Last year the EES ran 'Pith Helmets and Petticoats: Women in 19th Century Egypt' to commemorate International Women's Day. This year we celebrate the role of women in Egyptology by taking a look at the fascinating life of Miss Amelia Ann Blanford Edwards, co-founder of the EES and driving force during its early years. Fern Riddell discusses Amelia's tenacity in the face of social norm and her inspiring work as an author and traveller.
Further information can be found in Brenda Moon's biography of Amelia, 'More Usefully Employed' which can be purchased from the EES online shop for just £5 this week!
Next year the Society hopes to team up with ASTENE to bring another seminar day full of speakers focusing on women working in Egypt and the Near East during the 19th and 20th Centuries.
Amelia Edwards: Writer. Adventurer. Explorer.
The woman who established the EES left behind a long legacy of Egyptology; one embedded with the key idea that the ancient culture and civilization of Egypt needed to be protected for future generations. March 8, 2014, is International Women's Day, and there is no better time to celebrate the extraordinary life of the founder of this fantastic organization.

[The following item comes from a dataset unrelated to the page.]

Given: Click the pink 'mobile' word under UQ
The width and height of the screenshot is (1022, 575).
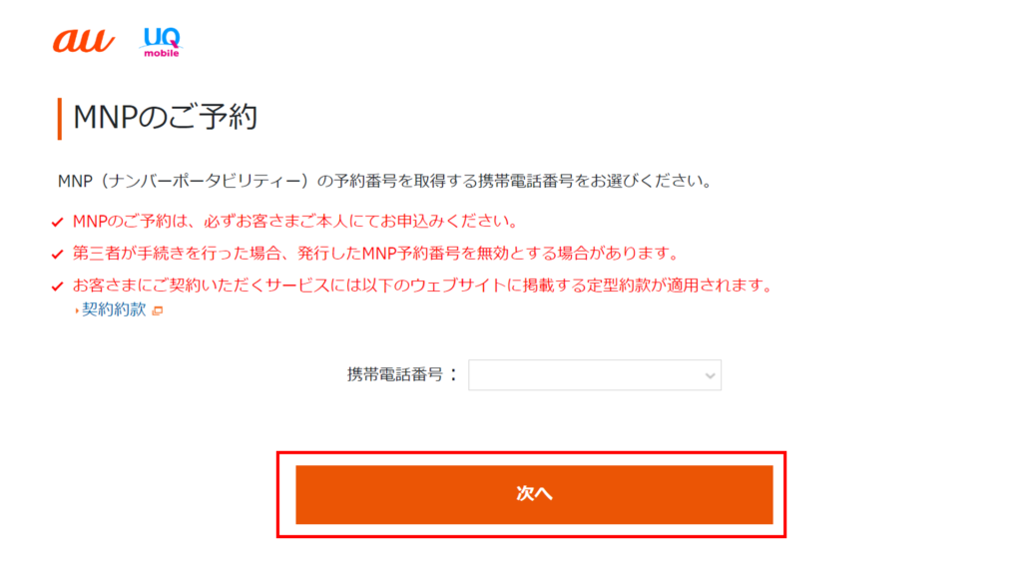Looking at the screenshot, I should pyautogui.click(x=161, y=53).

Born in 1831, just before the beginning of Queen Victoria's reign, Amelia's early life was led in the safe seclusion of her family home in London. At a very early age her parents quickly recognized their daughter had an unusual talent and proficiency for writing. She was published in some of the biggest and most popular literary journals of the day, submitting her first poem at the age of seven, and her first story at the age of 12. She was also a talented musician, although she never felt truly confident in her own abilities in this field. It was her writing that gave her international acclaim, and has left us some of the finest records of Victorian exploration and the life of a female adventurer in the 19th century.

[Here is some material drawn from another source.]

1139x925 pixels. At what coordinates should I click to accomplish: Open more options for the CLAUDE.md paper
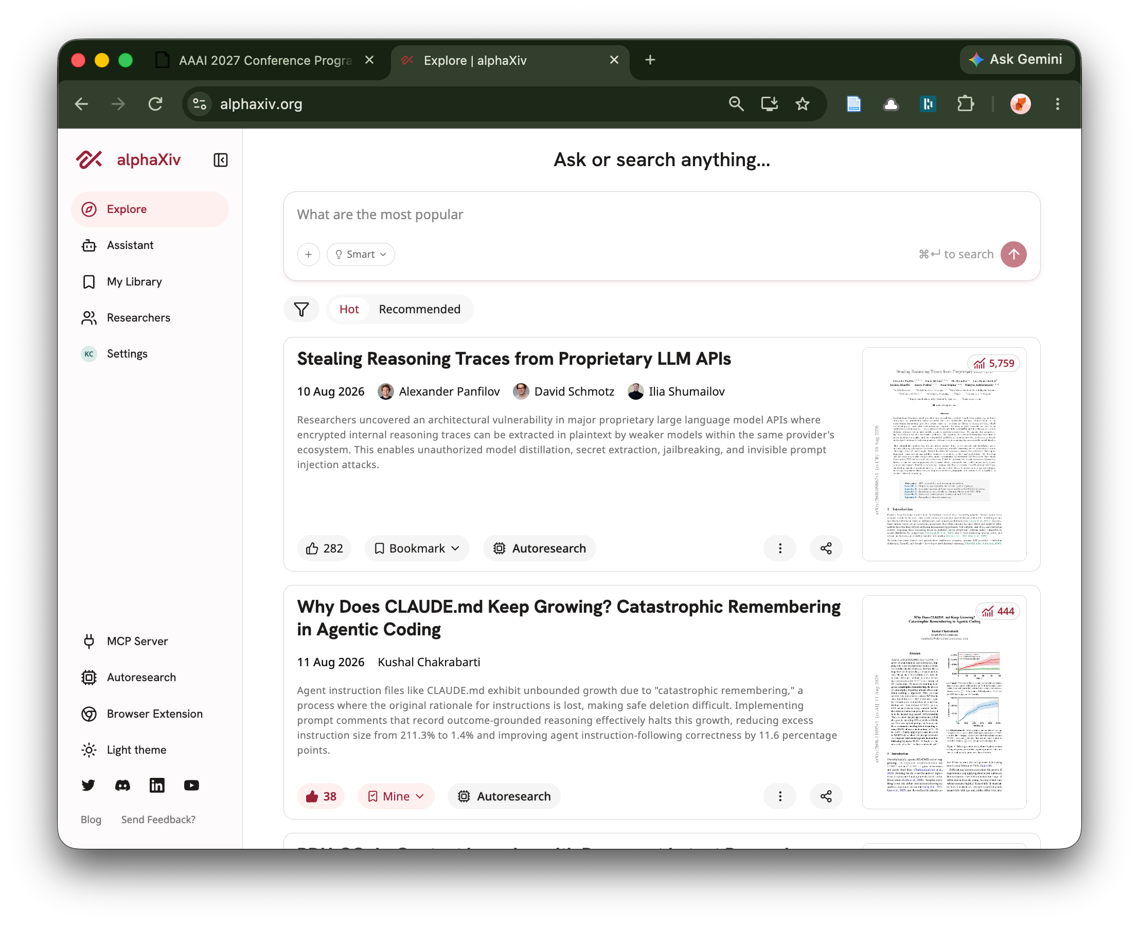[780, 796]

Leaving the safety of her family home, Amelia was desperate to experience the sights and sounds of 1800s Europe. It's here that one of her earliest novels, 'Hand and Glove' - a first edition of which has only recently been discovered in the EES Library and Archive - was inspired by the lives of the Bohemian artists in the Latin Quarter of Paris. This is one of the first examples that we have of Amelia challenging the role that society traditionally set out for her. She disguised herself as a man to be able to enter the bathing houses and gambling dens that the artists frequented. She wrote a passionate defence of the young female grisettes, the French prostitutes, that the artists used as their models. Surviving pictures of Amelia at this time show a lively face, with sparkling eyes, full of excitement.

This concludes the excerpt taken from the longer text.